Almost the worst garage sale tap marked HSS will be better than those department store carbon steel taps.  I bought some lousy ones at Lowe's and complained to the manufacturer.  They sent me a new set, which I promptly gave away.  One of the taps tapped large, and some screws wouldn't engage.

Internet wisdom says that the cheap carbon steel taps shatter when you hit them with a punch, so they can be removed easily when you break the tap in a hole.  This is NOT true.  I suspect that this factoid came from the observation that vintage fine gunsmithing carbon steel taps can be shattered with a punch.  The cheap ones definitely cannot and will cost a carbide endmill to remove.

Buy taps one at a time from an industrial supply store.  The guy who goofed up the hole ended up going to Fastenal.  One tap cost almost half the price of the big box set.  Furthermore, it was made in China.  Didn't matter.  It was name brand, HSS, and fine quality.  The Lowe's taps were made in the US.  If you looked at them side by side, you could see the difference in quality.  Scary.


----------



## graham-xrf (Sep 3, 2020)

I have a couple of sets very like yours. They seem similar - except for the price! Mine cost nothing like that. For what I was doing at the time, they did not have to be great. Of course, most of the sizes never got used.
I agree with the folk here. Buy what you need at the time you need it. Make it quality. Let your collection build up over time.


----------



## paul_cpu (Sep 3, 2020)

The thing is I am not sure what is good quality, I think what I'll do is look for a HSS set thats not to much.  Then at swapmeets/online/gumtree buy them one buy one


----------



## Winegrower (Sep 3, 2020)

If you look very closely at cheap and quality taps, the difference I can see is at the cutting edge.  Good taps and dies have obvious sharp well formed edges.  The cheap ones look terrible.


----------



## ahazi (Sep 3, 2020)

The HSS tap and drill sets from Shars are very good. I have them for years and they perform very well. The price is very reasonable.





__





						Search results for: 'Tap sets'
					

Shars Tool




					www.shars.com
				








Ariel


----------



## brino (Sep 3, 2020)

Winegrower said:


> The cheap ones look terrible.



Yep!
Also, I once had a cheap set and the dies would screw onto a bolt at an angle much different than 90 degrees.
If aligning them square to the work is wrong then how the heck are they at all useful?!?!?!

-brino


----------



## matthewsx (Sep 4, 2020)

+1 on buying individuals from an industrial supplier. Just Google industrial tool supply and call the one closest to you. Tell them what you want and pay what it costs to get a quality HSS tool, most suppliers will have different grades and can tell you which to buy for your use.

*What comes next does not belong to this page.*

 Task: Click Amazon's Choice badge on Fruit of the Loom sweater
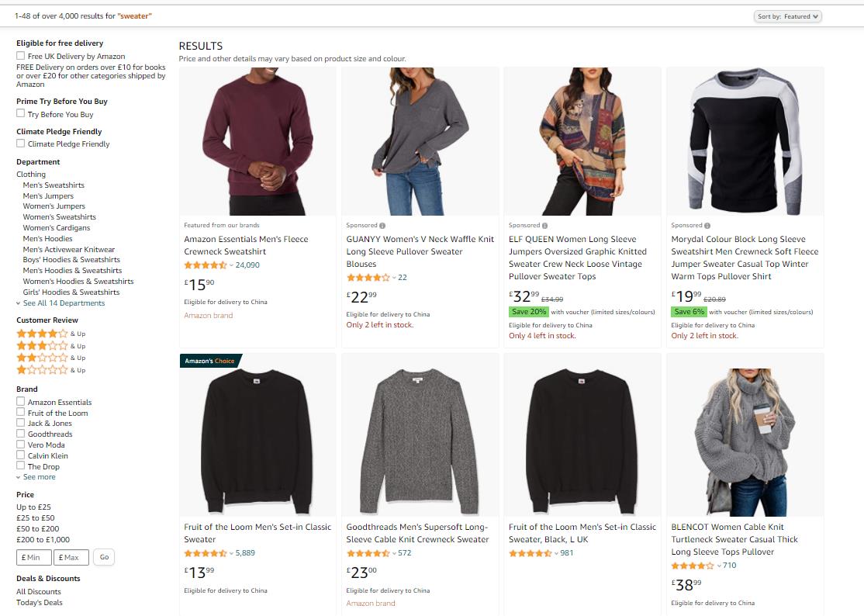tap(209, 361)
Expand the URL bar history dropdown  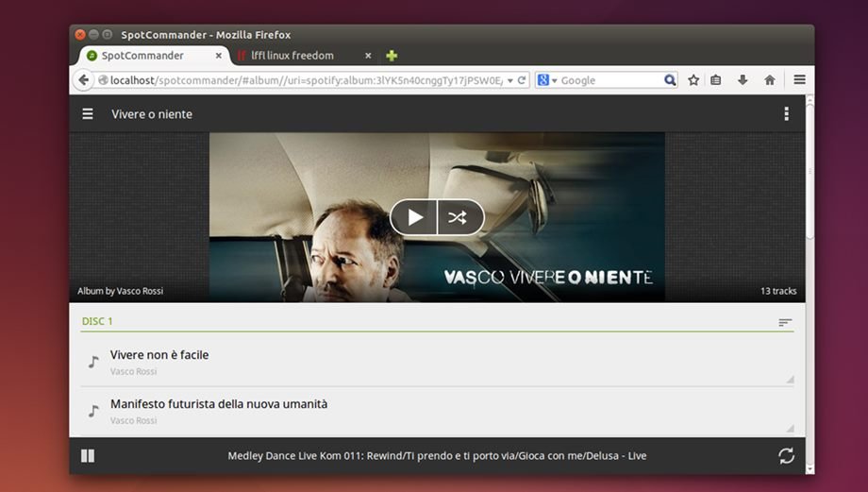[x=509, y=80]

Taping holes in metal can be one of the most frustrating things we get to do. Buy the good stuff and use plenty of oil.

John


----------



## NortonDommi (Sep 4, 2020)

If you are in Melbourne there are many good tool suppliers.  What are you going to use a M2 tap for?  Making clocks? Make a list of the common sizes that you will use and buy as individual sets.  Those boxed sets usually only have intermediate taps which are hard to start and don't bottom.  I have a personal preference for Volkel serial taps: https://voelkel.com/en/   One of my favourite suppliers is in South Island and he is an importer with a good selection and overnight service but I have bought from Volkel direct and taps and dies have arrived within a week.  
  Regardless of who you buy from HSS are the way to go.  Buying what you need as need arises will soon build up a nice collection.  Check out secondhand tool dealers as well as they often have a good selection and you can find some real gems at good prices.
$368.94 will buy you a lot of good quality in actually useful sizes.


----------



## Ken from ontario (Sep 4, 2020)

I have been very happy with my purchases of individual HSS taps and dies from this eBay seller named ZIMI-HK, he also sells Spiral fluted taps in a few popular sizes, hope he's also selling on eBay .au but the quality of his taps are better than average and don't cost an arm and a leg leg:


			https://www.ebay.ca/sch/m.html?_odkw=&_ssn=zimi-hk&item=301840009585&_osacat=0&_from=R40&_trksid=p2046732.m570.l1313&_nkw=HSS+taps&_sacat=0


----------



## paul_cpu (Sep 5, 2020)

OK, lot's for me to digest.  I want to make some handles for the mini lathe, I will used the taps and dies to make the threads to the new handles such as this:






This will be a significant task for me as I am new.  And no I will not cast my own alloy LOL.  I think I will just buy the 2 I need for now.


----------



## tjb (Sep 5, 2020)

paul_cpu said:


> OK, lot's for me to digest.  I want to make some handles for the mini lathe, I will used the taps and dies to make the threads to the new handles such as this:
> 
> 
> 
> ...


Wise decision.


----------



## Papa Charlie (Sep 5, 2020)

I have purchased sets of tap and dies before. Use a fraction of the taps and never seem to have the right one in the set for those special jobs. 
The last set I bought was almost 35 years ago. I do buy individual taps or dies as I need them for the job. Oddly enough I have a lot of them but I would never call them a set as they seem to be in the strange realm along with many of the standards. I have taps down to 4-40 and up to 3/4-24, but not every size.


----------



## tjb (Sep 5, 2020)

I bought a Bosch tap and die set about 25 years ago that I have been very pleased with.  I've used it heavily and so far have only broken one tap (1/4-20) that I replaced with an Irwin.  The product information says it's made from "high quality tool steel, heat-treated and tempered".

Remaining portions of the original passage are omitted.